I remember, there were small changes being made in New Zealand, such as cloth nappies being introduced. and I got this big bucket of cloth nappies for Charles. I was very much influenced by my sister-in-law, who used them for her little boy. I was adamant I would use them, then we decided to move to Ireland just after the big bucket arrived.

Cloth nappies are fantastic, they’re actually much easier to use than you’d think, but there’s a lot of washing and drying. You can hang the nappies on the line in New Zealand and they dry instantly, but here in Ireland it takes a little bit longer!

So, the bucket of nappies stayed at home, because originally we were only supposed to come here for two years and then we were going to go home. Charles was only six months old and I felt that we’d use them again when we got home, because we couldn’t bring everything over.

I felt guilty every time I took off a disposable nappy and put it in the bin, because everything you throw away, it’s not going away, it’s still going to be there, it’s still on this Earth, so there’s a huge amount of guilt that comes with parenting and disposable things, such as nappies and wipes.

However, I have always made my own wipes. I use cotton pads and witch hazel, rose water and water and I keep them in a ziplock bag in my handbag and in a tub at home, so they don’t dry out. They’re much more gentle on their skin.

The environment is a conversation now. I love that mums are sharing tips like this. It’s about getting this message out to our children, too, so they are aware of everything. If you change the way you do things, make new habits, your children will follow suit; they copy everything you do.

My daughter Ruby Sue came home from school with a sheet with her thumb print on it, saying: ‘I vow to make changes for the environment and keep it clean and green.’ It’s a contract and it’s lovely that this message is coming through the schools.

The kids come home from school and tell mum and dad, no, you can’t do it like that, because this is going to happen. Our kids are thinking about it. It’s not only their generation, but their children too. There’s a quote I love that says we are borrowing the Earth from the next generation and the next generations after that and, if you borrow something, you look after it, you give it back in the same condition you got it.

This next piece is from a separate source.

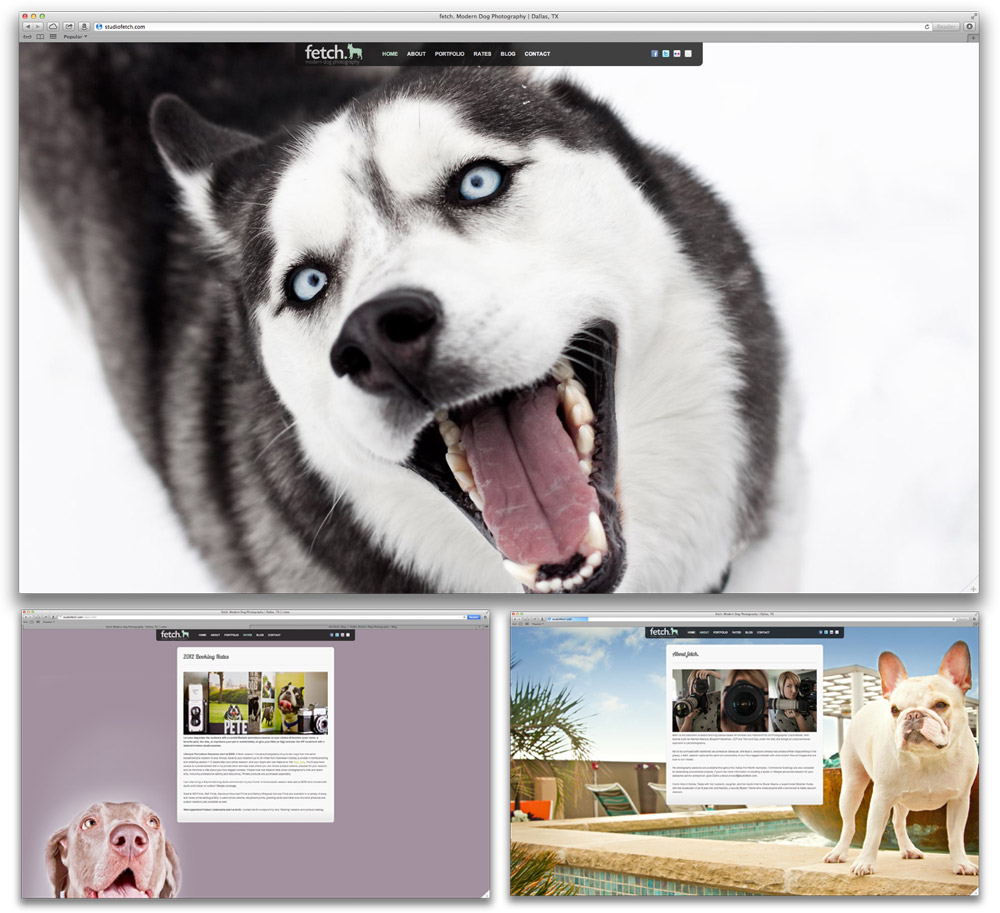Viewport: 1000px width, 913px height.
Task: Select RATES in the site navigation
Action: (482, 54)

Charles is very aware of the environment. Everything he does, he’s thinking about how it will affect the environment. Charles walks or cycles to tennis, for example. In winter time, I went to put more coal on the fire and he said: ‘No, mummy, the more coal you put on, the more the ozone layer will melt and it will heat up the Earth and we’ll have a massive flood.’ I love his chain of thought, the realisation of the consequences of our actions, they really get it.

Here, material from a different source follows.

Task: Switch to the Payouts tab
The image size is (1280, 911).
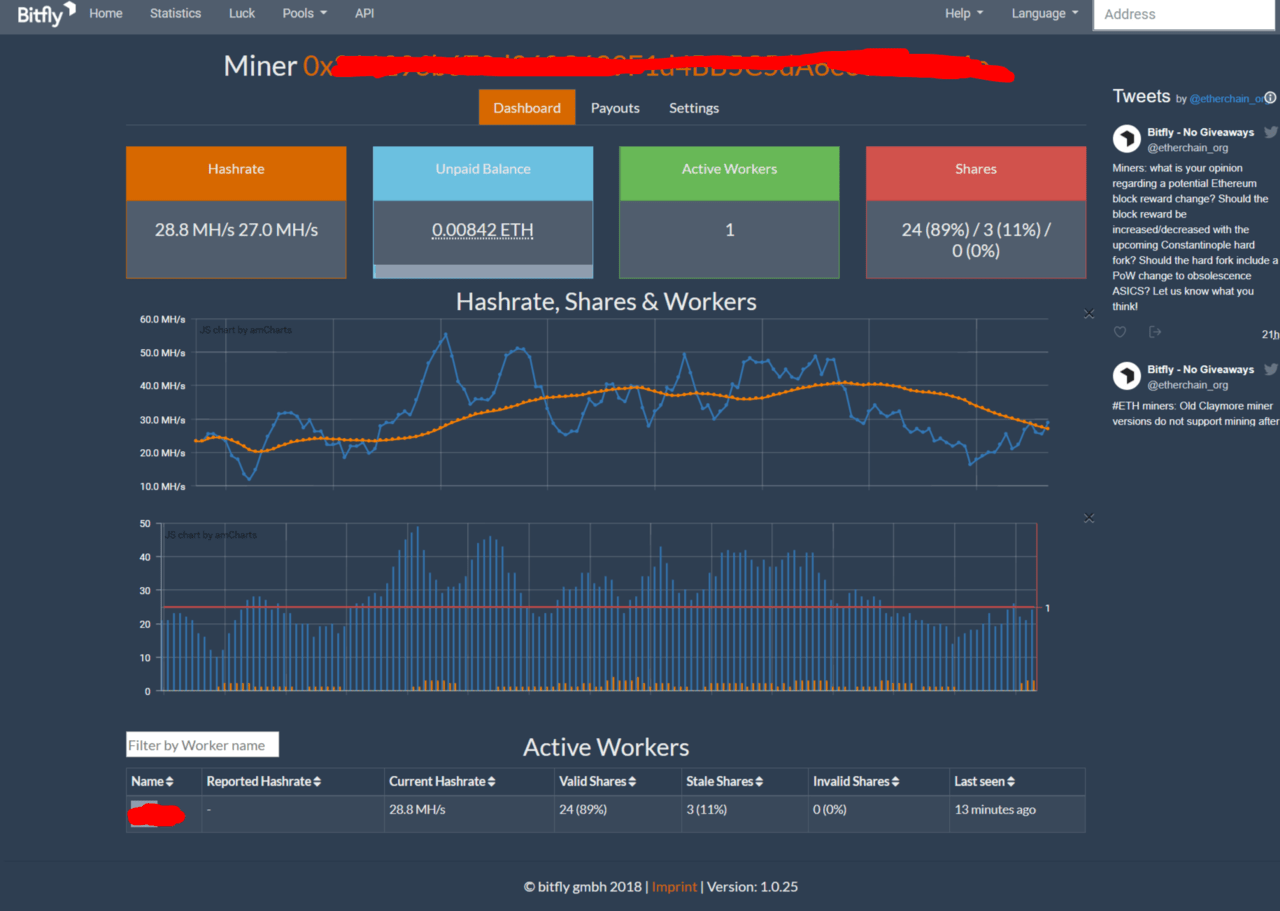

You know you’re bringing up children that will be looking after the environment and, when they have children, it will be a lovely knock-on effect. It’s just about getting everybody to make small changes and, if we all do our bit, it will have a huge effect. Humans are a very small thing, but together we can make a huge difference.

If I could do one thing, I’d ban plastic and go back to wood, cardboard, hessian. I try to shop organic. I love the market at Mahon Point and I love that they’ve banned plastic. If kids are fit and doing sport, they’re going to want to be active and outside. When kids are outdoors, they’re aware of nature.

Our garden is very important. A few weeks ago, we sowed wildflower seeds to help birds, bees, and butterflies. The plants are sprouting and we can see the bees and the butterflies checking out our flowers. Without bees, we’re doomed. The flower and plant species we take for granted are going to die. Wasps too, don’t kill them. We can’t be going around killing insects and bugs, they’re all vital for our eco system.

We have two pet bunnies, Rupert and Poppy. They are the sweetest things, but we can’t bring them to New Zealand with us, so we’ve got a lovely home for them. They hop around the garden. They’re so cute.

My art is inspired by nature and its beauty. I don’t take it for granted.

I have a wildflower series from West Cork and an ocean series. I used to surf and the sea is so important to me and the kids. We’ll get the surfboards out soon. These paintings will help me remember Ireland, I’m hesitant to sell the work, but it’s a way to share my experiences here. If someone buys it and puts it in their home, it stays in Ireland and isn’t it nice to leave that behind?

Monique’s art exhibition is on now at Hazelhurst gallery in Monkstown. Prints of all the work are also available.